Czyli sprzęcik całkiem porządny a system się je...

DO tego pracuje na KDE 4.5.2, fakt, że lubię jak ładnie wygląda i pewna ilość (ale nie przesadzam z tym) efektów jest włączona, ale w końcu maszynka do najsłabszych nie należy i jeszcze może się porównywać ze sprzętem obecnym na rynku obecnie (laptop zakupiony prawie trzy lata temu).

No i teraz, kiedy tak pracuję dłużej, zdarza się, że zapycha się RAM. No i tragedia: system zaczyna mulić, dysk rzęzi, zaczyna się swapowanie, System z reguły tarci kontakt z rzeczywistością i czasem (najczęściej) zostaje mi tylko twardy reset. Czasem udaje mi się wyskoczyć do konsoli i zabić Operę (to ona pożera masakryczne ilości pamięci, ale ten problem mam już od wielu miesięcy, przeszedłem przez wiele wersji opery więc nie winiłbym ją za to - na innych kompach chodzi wybornie, choć ja mam tendencję do otwierania pierdyliona zakładek więc to też swoje pożera).

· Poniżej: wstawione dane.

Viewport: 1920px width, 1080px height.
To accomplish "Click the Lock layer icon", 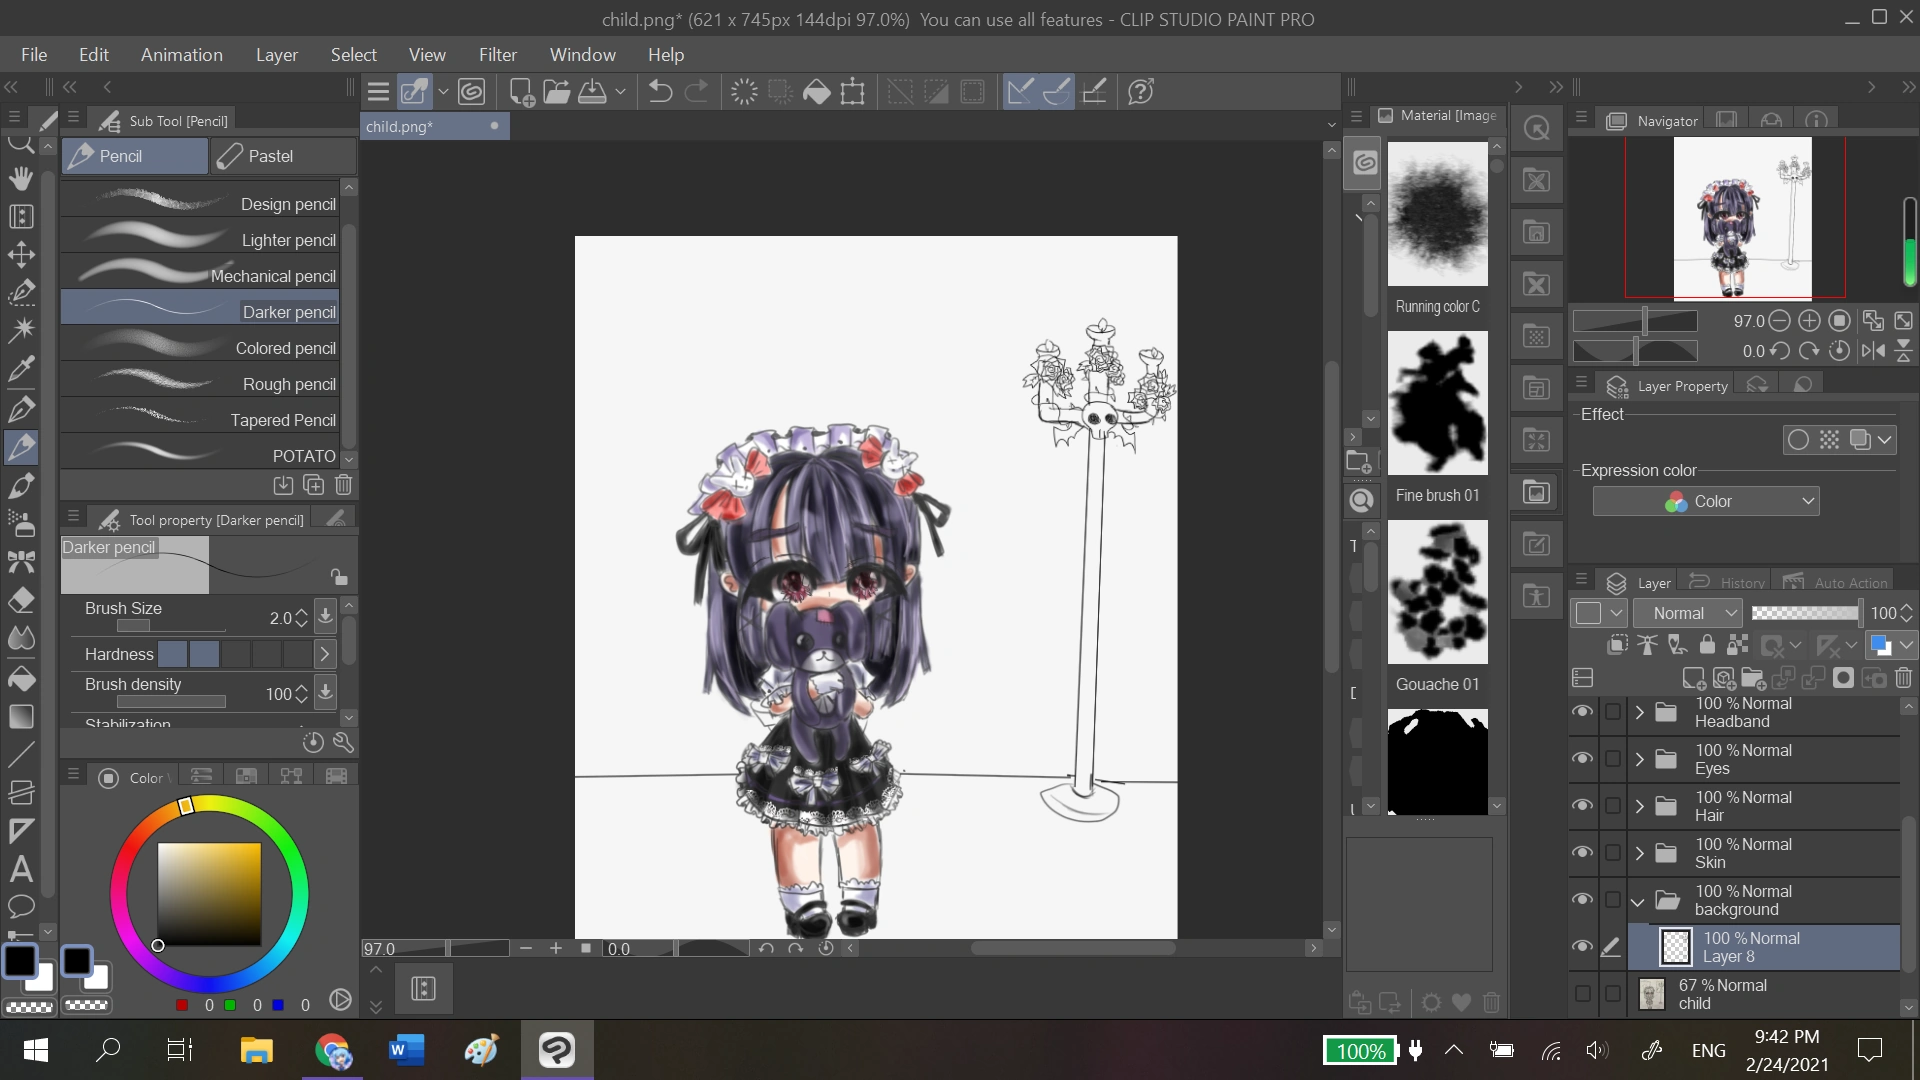I will (1707, 645).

No i w czym jest problem? CPU scheduler? I/O scheduler? Coś innego? Przyznam się, czytanie dokumentacji kernela nigdy mnie nie pasjonowało i nie jestem z tym zaznajomiony. Może coś źle skompilowałem, może jakieś opcje nie są poprawnie skonfigurowane? Na tyle na ile (sprzęt oczywiście umiem skonfigurować w kernelu, totalnym idiota kernelowym nie jestem) go zoptymalizowałem i skonfigurowałem, na tyle jest.

Może jakiś ekspert, znawca, guru spojrzeć na mojego kernela i podpowiedzieć, co można zmienić (i jakieś króciutkie uzasadnienie, resztę sobie doczytam)? Porównywałem go z innymi kernelami, od osób które twierdzą, że u nich chodzi zajebiście, ale to taka krecia robota - sprawdzanie każdej linijki którą diff wskaże bywa męczące i tak naprawdę z tego natłoku informacji po chwili zapominam co przed chwilą czytałem.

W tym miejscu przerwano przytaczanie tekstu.